Bild: Ungewöhnlicher Einblick in die JVA Tegel
taz: Herr Adam, wie viele Jahre haben Sie in der Haftanstalt Tegel
verbracht?
Ralph-Günter Adam: Wenn ich ganz genau bin: 35 Jahre und vier Monate.
Nie einen Antrag auf vorzeitige Entlassung gestellt?
Nein (lacht). Wenn ich sagen würde, Tegel ist meine zweite Heimat, hört
sich das bescheuert an. Aber ich habe hier ein unheimlich tolles
Berufsleben verbracht. Ich habe hier 1978 als Sozialarbeiter angefangen in
einer Zeit, in der ich wirklich viel verändern konnte. 2007 bin ich
Anstaltsleiter geworden. Ich hatte rundum Glück – auch wenn die Jahre als
Anstaltsleiter nicht annähernd das waren, was man sich als junger Mensch
vorgestellt hat. Aber das ist ja immer so.
Welche Vorstellungen hatten Sie früher?
Wenn du Anstaltsleiter wärst, dachte ich, würdest du alles ganz anders
machen. Dann kannst du alles bewegen. Aber die traurige Realität ist nun
mal: Je höher man in der Hierarchie aufsteigt, umso dünner wird die Luft.
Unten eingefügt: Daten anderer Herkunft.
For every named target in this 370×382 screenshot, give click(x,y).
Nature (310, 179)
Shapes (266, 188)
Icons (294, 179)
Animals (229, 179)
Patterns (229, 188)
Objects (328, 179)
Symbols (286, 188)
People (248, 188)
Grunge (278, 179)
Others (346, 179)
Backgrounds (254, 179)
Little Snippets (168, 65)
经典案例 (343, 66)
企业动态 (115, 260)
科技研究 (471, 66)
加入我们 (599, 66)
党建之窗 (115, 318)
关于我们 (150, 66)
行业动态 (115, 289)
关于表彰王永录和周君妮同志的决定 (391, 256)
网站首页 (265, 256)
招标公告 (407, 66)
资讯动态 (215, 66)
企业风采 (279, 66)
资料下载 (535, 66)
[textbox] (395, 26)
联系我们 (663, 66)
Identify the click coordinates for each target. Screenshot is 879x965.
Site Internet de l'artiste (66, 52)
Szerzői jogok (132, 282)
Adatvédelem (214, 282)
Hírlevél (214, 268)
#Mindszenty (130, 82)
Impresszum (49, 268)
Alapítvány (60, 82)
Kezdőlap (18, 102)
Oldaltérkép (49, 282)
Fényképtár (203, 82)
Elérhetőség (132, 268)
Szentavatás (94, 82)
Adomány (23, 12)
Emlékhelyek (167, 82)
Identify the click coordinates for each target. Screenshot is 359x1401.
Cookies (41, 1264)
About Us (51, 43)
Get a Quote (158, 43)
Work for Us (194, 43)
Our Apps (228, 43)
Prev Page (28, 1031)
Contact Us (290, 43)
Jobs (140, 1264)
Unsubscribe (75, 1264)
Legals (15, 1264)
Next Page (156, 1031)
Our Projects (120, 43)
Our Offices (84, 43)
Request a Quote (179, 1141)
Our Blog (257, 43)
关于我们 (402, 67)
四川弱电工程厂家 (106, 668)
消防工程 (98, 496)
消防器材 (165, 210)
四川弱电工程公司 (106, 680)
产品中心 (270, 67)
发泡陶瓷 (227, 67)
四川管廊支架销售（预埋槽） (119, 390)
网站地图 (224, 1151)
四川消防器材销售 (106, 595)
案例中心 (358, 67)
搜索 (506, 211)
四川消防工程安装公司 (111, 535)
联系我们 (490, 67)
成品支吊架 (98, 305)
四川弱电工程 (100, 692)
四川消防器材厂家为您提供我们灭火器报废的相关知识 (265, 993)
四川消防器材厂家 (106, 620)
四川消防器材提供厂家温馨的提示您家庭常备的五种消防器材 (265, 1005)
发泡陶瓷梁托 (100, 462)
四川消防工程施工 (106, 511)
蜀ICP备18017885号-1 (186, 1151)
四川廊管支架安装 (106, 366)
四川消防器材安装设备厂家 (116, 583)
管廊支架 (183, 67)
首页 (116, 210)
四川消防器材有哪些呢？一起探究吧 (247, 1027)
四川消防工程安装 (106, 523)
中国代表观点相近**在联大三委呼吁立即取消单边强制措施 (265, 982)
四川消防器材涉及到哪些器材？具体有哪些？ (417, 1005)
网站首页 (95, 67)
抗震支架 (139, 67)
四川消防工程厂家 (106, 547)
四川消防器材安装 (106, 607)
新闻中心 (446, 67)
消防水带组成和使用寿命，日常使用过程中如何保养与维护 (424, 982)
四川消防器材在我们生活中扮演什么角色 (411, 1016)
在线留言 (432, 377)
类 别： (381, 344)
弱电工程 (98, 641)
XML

Man ist in Zwänge eingebunden.
Haben Sie als junger Mann von so einer Karriere geträumt?
Nie. Ich bin gern Anstaltsleiter geworden; es wäre Quatsch, das zu
verleugnen. Aber ich bin kein Karrieretyp und ich glaube, auch kein
Machtmensch. Das macht es mir manchmal ein bisschen schwerer. Manche Leute
verstehen nicht, dass man Dinge auch anders lösen kann, als mit der Faust
auf den Tisch zu hauen.
Sie diskutieren lieber?
Manchmal diskutiere ich wahrscheinlich auch zu lange. Aber ich bin immer in
der Lage, eine Entscheidung zu treffen. Und auch das ist ganz wichtig in
der Arbeit im Strafvollzug: Man muss immer klar sein. Man muss authentisch
sein. Man muss den Leuten sagen, woran sie sind, und darf sich nicht hinter
Entscheidungen anderer verstecken. Das hat mir über die Jahre eigentlich
immer ein Entree auch bei den Gefangenen verschafft .
In Tegel sitzen 1.300 Gefangene ein. Wie viele kennen Sie persönlich?
Ich kenne immer noch eine ganze Menge. Ein paar sind nahezu so lange hier
wie ich. Als ich Teilanstaltsleiter war, habe ich noch alle gekannt. Als
Anstaltsleitung entfernt man sich von den Gefangenen natürlich immer mehr.
Als Sie 1978 in Tegel angefangen haben, war gerade das Strafvollzugsgesetz
eingeführt worden, in dessen Folge die verkrusteten Strukturen in den
Gefängnissen aufgebrochen wurden. Gehören Sie zu den Vertretern, die
meinten, man könne die Knäste abschaffen?
Ich komme aus der Generation, die generell alles ins Frage gestellt hat.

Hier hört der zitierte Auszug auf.